A landslide killed at least 16 people, among them children, as they slept in their tents at a campsite in Malaysia on Friday, officials said, as search teams scoured thick mud and downed trees for more than 20 people still missing.
The landslide in Selangor state bordering the capital, Kuala Lumpur, occurred before 3 a.m. (1900 GMT), tearing down a hillside into an organic farm with camping facilities. Among those killed were three children and 10 women, according to the fire and rescue department.
The cause of the landslide was not immediately clear and there had been only light rain in the area.
Camper Teh Lynn Xuan, 22, said one of her brothers was killed and another was being treated in hospital.
“I heard a loud sound like thunder, but it was the rocks falling,” she told Malay-language daily Berita Harian.
“We felt the tents becoming unstable and soil was falling around us. Luckily, I was able to leave the tent and go to someplace safer. My mother and I managed to crawl out and save ourselves.”
The disaster struck about 50 km (30 miles) north of Kuala Lumpur in Batang Kali town, just outside the popular hilltop area of Genting Highlands, known for its resorts, waterfalls and natural beauty.
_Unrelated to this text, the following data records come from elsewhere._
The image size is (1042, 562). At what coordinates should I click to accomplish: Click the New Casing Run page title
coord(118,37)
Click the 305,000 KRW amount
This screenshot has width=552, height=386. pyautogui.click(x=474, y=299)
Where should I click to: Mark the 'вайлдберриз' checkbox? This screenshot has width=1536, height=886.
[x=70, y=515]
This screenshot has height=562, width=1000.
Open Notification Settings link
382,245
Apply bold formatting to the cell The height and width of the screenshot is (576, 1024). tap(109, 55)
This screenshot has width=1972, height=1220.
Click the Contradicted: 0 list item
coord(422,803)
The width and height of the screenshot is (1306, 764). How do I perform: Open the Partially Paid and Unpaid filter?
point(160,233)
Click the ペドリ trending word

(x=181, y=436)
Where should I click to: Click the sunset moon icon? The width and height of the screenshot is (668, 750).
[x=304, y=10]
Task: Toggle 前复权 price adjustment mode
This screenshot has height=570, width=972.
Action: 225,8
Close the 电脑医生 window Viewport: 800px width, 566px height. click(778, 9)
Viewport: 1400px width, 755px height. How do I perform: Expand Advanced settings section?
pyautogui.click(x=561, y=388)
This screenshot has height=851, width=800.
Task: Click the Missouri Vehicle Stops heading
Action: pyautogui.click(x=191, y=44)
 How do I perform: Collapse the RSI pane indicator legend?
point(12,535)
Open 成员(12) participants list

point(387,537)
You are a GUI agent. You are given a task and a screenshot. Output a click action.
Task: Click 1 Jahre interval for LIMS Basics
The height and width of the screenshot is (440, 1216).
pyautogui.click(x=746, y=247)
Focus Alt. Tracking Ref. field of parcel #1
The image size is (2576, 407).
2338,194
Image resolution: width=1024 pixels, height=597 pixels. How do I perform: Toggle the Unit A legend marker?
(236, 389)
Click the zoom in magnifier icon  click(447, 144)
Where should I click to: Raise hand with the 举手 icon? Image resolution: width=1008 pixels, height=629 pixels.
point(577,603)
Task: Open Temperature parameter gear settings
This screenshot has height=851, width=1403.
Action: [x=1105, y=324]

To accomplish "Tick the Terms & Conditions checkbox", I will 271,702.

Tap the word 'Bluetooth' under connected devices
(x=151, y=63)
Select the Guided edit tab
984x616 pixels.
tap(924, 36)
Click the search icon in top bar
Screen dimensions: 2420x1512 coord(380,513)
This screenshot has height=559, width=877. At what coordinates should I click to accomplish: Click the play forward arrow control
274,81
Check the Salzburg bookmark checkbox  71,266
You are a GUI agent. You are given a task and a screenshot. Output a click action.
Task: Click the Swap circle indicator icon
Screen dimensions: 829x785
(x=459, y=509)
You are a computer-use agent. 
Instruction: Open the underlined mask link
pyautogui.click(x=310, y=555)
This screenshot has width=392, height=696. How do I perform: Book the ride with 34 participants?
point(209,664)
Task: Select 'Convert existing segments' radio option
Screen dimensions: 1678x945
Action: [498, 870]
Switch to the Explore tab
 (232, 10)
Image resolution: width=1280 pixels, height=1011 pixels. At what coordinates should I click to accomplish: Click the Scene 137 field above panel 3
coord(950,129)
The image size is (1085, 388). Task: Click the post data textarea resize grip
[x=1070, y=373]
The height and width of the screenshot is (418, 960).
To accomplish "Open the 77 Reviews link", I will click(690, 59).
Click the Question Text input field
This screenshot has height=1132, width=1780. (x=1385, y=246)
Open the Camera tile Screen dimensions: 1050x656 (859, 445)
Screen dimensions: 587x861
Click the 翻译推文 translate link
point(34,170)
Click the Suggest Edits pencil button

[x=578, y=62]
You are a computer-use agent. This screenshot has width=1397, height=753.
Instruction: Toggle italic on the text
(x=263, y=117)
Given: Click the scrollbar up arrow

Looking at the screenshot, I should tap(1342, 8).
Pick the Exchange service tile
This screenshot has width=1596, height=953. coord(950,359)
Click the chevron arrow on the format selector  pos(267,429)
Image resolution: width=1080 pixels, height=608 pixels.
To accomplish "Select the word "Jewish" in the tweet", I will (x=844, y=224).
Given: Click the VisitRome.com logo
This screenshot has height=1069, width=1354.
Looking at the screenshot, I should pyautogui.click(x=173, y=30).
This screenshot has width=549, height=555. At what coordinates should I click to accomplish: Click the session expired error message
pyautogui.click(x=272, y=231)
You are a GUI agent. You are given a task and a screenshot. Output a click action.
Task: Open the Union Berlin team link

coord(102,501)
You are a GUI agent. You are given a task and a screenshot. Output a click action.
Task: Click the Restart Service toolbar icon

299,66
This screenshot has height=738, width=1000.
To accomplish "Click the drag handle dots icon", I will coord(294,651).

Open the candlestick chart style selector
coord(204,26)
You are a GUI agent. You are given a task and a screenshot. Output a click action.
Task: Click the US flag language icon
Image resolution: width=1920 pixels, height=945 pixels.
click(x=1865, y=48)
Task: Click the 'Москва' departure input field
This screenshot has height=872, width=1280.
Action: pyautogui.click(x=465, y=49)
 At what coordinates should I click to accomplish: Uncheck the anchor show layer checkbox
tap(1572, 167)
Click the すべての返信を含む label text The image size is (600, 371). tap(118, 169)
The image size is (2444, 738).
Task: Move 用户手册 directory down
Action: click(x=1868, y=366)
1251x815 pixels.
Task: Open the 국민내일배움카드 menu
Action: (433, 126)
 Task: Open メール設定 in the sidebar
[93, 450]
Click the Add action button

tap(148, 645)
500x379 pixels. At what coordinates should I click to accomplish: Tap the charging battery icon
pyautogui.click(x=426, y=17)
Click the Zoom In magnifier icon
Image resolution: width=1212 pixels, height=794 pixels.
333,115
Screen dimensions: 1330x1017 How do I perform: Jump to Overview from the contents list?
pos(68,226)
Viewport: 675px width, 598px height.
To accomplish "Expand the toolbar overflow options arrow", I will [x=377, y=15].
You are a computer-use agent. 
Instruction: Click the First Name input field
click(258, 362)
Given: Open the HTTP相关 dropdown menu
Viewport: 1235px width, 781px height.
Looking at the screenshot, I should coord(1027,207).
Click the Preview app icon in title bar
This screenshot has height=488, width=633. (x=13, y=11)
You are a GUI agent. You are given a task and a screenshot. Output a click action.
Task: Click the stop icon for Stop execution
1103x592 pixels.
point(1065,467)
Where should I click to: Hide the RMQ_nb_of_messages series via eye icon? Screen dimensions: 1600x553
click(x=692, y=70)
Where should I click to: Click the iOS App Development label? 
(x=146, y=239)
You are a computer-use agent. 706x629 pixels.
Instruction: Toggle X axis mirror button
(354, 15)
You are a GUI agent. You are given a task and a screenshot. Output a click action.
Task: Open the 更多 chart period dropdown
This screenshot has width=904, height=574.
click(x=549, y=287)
Pictures posted on the Father’s Organic Farm Facebook page show a farmhouse in a small valley, with a large area where tents can be set up.
There were 94 people caught in the landslide but 61 were found safe, with 17 still missing, according to the Malaysia National Disaster Management Agency.
Eight people were hospitalised, including a pregnant woman, while others had injuries ranging from minor cuts to a suspected spinal injury, health minister Zaliha Mustafa told a news conference.
District police chief Suffian Abdullah said the dead were all Malaysians, including a child about 5 years old. Close to 400 personnel were deployed for the rescue mission, he said.
PRAYING FOR SURVIVORS
The landslide came down from an estimated height of 30 metres (100 ft) above the campsite, and covered an area of about one acre (0.4 hectares), according to the fire and rescue department’s state director.
Local television footage showed the aftermath of a large landslide through a steep, forested area beside a road, while images on social media showed rescue workers clambering over thick mud, large trees and other debris.
“I pray that the missing victims can be found safely soon,” Malaysia’s minister of natural resources, environment and climate change, Nik Nazmi Nik Ahmad, tweeted on Friday. “The rescue team has been working since early. I’m going down there today.”
All campsites and water recreation areas around Batang Kali were ordered to close immediately, news agency Bernama tweeted, citing the home affairs minister.
Selangor is the country’s most affluent state and has suffered landslides before, often attributed to forest and land clearance.
Landslides are common in Malaysia, but typically only after heavy rains. Flooding occurs often, with about 21,000 people displaced last year by torrential rain in seven states.
Leong Jim Meng, another camper, said he did not expect a landslide as it there had been only light drizzle in recent days.
“My family and I were trapped when the soil covered our tent,” he told Berita Harian. “We managed to run to the parking lot and called the authorities. They arrived quite quickly, about 30 minutes later.”